(Entries taken from a collection)

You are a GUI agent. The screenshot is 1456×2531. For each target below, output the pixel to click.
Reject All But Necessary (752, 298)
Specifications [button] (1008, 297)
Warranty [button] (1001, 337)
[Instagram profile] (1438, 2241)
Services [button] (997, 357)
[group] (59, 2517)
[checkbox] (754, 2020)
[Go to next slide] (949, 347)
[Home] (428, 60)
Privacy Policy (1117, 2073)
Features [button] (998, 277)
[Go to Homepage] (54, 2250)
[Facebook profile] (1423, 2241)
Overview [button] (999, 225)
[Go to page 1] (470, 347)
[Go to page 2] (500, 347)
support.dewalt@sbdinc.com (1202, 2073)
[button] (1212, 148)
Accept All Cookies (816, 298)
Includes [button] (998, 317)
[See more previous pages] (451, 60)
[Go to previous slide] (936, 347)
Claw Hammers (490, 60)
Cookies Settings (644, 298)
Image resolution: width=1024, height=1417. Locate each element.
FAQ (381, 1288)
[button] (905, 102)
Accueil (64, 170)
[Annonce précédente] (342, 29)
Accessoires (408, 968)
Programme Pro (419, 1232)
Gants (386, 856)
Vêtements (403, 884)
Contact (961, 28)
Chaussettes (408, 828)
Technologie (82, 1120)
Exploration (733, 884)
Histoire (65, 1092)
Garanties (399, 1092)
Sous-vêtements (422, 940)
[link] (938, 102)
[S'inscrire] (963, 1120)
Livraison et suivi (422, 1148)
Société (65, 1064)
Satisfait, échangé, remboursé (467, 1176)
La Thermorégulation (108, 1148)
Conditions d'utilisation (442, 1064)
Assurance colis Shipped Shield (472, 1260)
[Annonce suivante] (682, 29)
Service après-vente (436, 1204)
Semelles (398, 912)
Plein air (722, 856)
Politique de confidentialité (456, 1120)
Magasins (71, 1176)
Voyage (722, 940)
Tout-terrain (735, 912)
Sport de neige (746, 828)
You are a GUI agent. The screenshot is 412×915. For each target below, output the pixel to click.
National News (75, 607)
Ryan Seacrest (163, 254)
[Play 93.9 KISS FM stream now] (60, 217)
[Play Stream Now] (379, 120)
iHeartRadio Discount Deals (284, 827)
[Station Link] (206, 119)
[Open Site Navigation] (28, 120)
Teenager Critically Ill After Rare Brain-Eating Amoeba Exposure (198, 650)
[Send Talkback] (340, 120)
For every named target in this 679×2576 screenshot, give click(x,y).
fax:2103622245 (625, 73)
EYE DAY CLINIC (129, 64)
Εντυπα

- _REQUIRED ACTION_:
Repeat the records above with every character intact.

- _RESULT OF THIS TASK_:
You are a GUI agent. The screenshot is 1456×2531. For each target below, output the pixel to click.
Reject All But Necessary (752, 298)
Specifications [button] (1008, 297)
Warranty [button] (1001, 337)
[Instagram profile] (1438, 2241)
Services [button] (997, 357)
[group] (59, 2517)
[checkbox] (754, 2020)
[Go to next slide] (949, 347)
[Home] (428, 60)
Privacy Policy (1117, 2073)
Features [button] (998, 277)
[Go to Homepage] (54, 2250)
[Facebook profile] (1423, 2241)
Overview [button] (999, 225)
[Go to page 1] (470, 347)
[Go to page 2] (500, 347)
support.dewalt@sbdinc.com (1202, 2073)
[button] (1212, 148)
Accept All Cookies (816, 298)
Includes [button] (998, 317)
[See more previous pages] (451, 60)
[Go to previous slide] (936, 347)
Claw Hammers (490, 60)
Cookies Settings (644, 298)
Image resolution: width=1024, height=1417. Locate each element.
FAQ (381, 1288)
[button] (905, 102)
Accueil (64, 170)
[Annonce précédente] (342, 29)
Accessoires (408, 968)
Programme Pro (419, 1232)
Gants (386, 856)
Vêtements (403, 884)
Contact (961, 28)
Chaussettes (408, 828)
Technologie (82, 1120)
Exploration (733, 884)
Histoire (65, 1092)
Garanties (399, 1092)
Sous-vêtements (422, 940)
[link] (938, 102)
[S'inscrire] (963, 1120)
Livraison et suivi (422, 1148)
Société (65, 1064)
Satisfait, échangé, remboursé (467, 1176)
La Thermorégulation (108, 1148)
Conditions d'utilisation (442, 1064)
Assurance colis Shipped Shield (472, 1260)
[Annonce suivante] (682, 29)
Service après-vente (436, 1204)
Semelles (398, 912)
Plein air (722, 856)
Politique de confidentialité (456, 1120)
Magasins (71, 1176)
Voyage (722, 940)
Tout-terrain (735, 912)
Sport de neige (746, 828)
You are a GUI agent. The screenshot is 412×915. For each target below, output the pixel to click.
National News (75, 607)
Ryan Seacrest (163, 254)
[Play 93.9 KISS FM stream now] (60, 217)
[Play Stream Now] (379, 120)
iHeartRadio Discount Deals (284, 827)
[Station Link] (206, 119)
[Open Site Navigation] (28, 120)
Teenager Critically Ill After Rare Brain-Eating Amoeba Exposure (198, 650)
[Send Talkback] (340, 120)
For every named target in this 679×2576 screenshot, give click(x,y).
fax:2103622245 (625, 73)
EYE DAY CLINIC (129, 64)
Εντυπα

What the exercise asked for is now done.